Work task — Please determine how many lines of the material include the word "screenshot", and respond with nothing but that number.

Listed records —
┌────────

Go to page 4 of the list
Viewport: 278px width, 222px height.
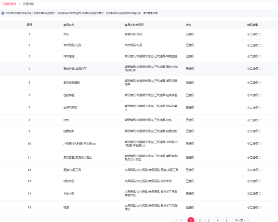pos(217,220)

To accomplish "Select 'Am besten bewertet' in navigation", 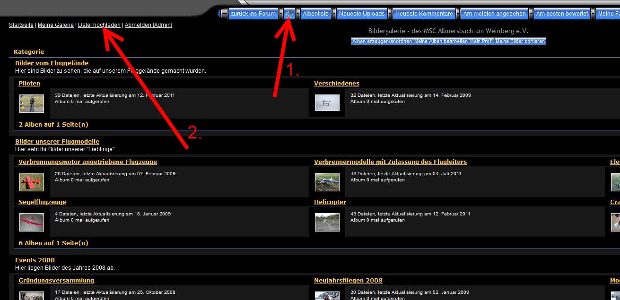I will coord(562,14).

└────────
┌────────

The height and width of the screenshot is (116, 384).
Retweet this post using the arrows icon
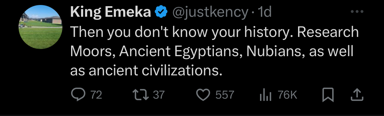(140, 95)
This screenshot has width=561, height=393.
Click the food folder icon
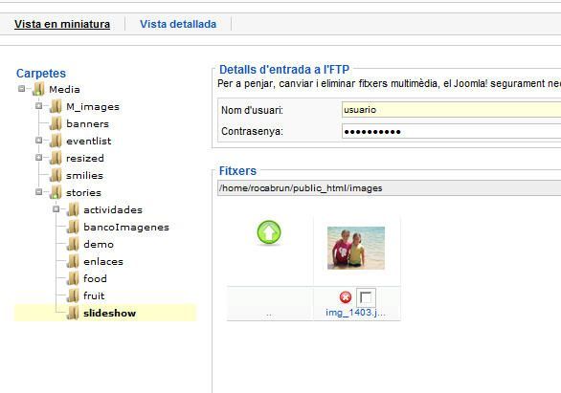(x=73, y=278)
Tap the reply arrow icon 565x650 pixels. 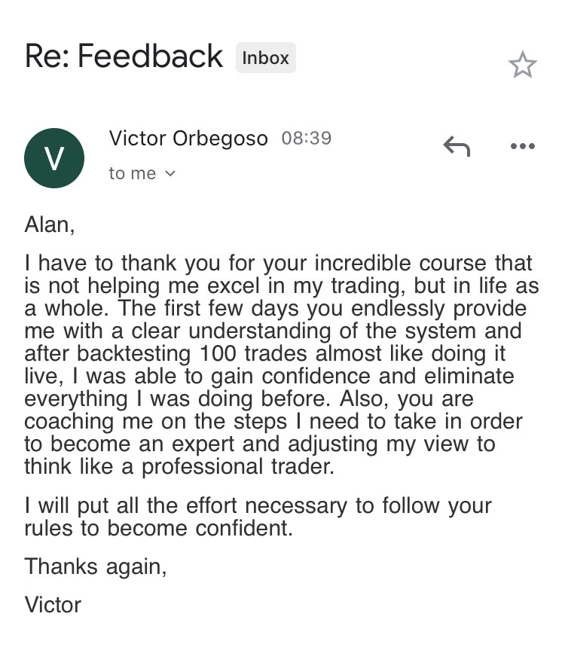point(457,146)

└────────
┌────────

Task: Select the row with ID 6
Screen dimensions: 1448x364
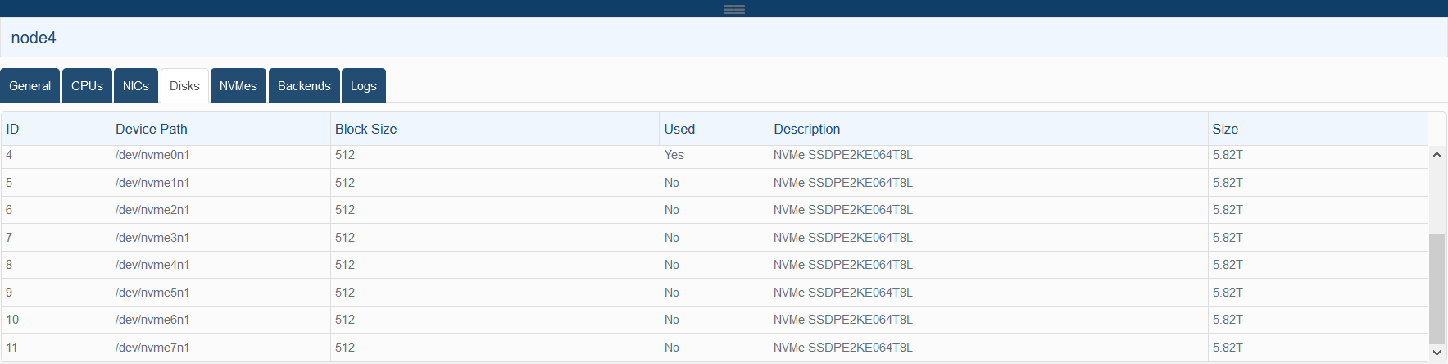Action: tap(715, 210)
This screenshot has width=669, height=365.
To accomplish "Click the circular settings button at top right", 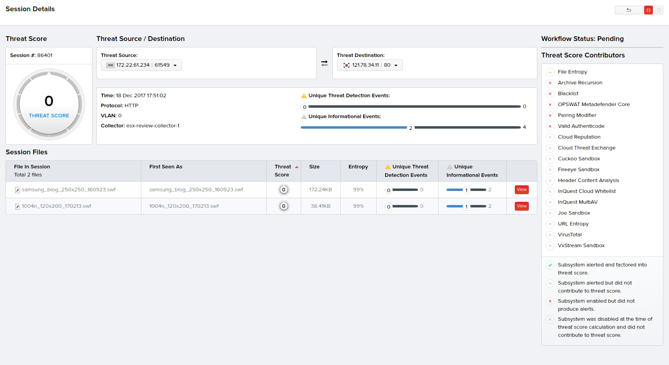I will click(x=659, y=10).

└────────

Written reply — 3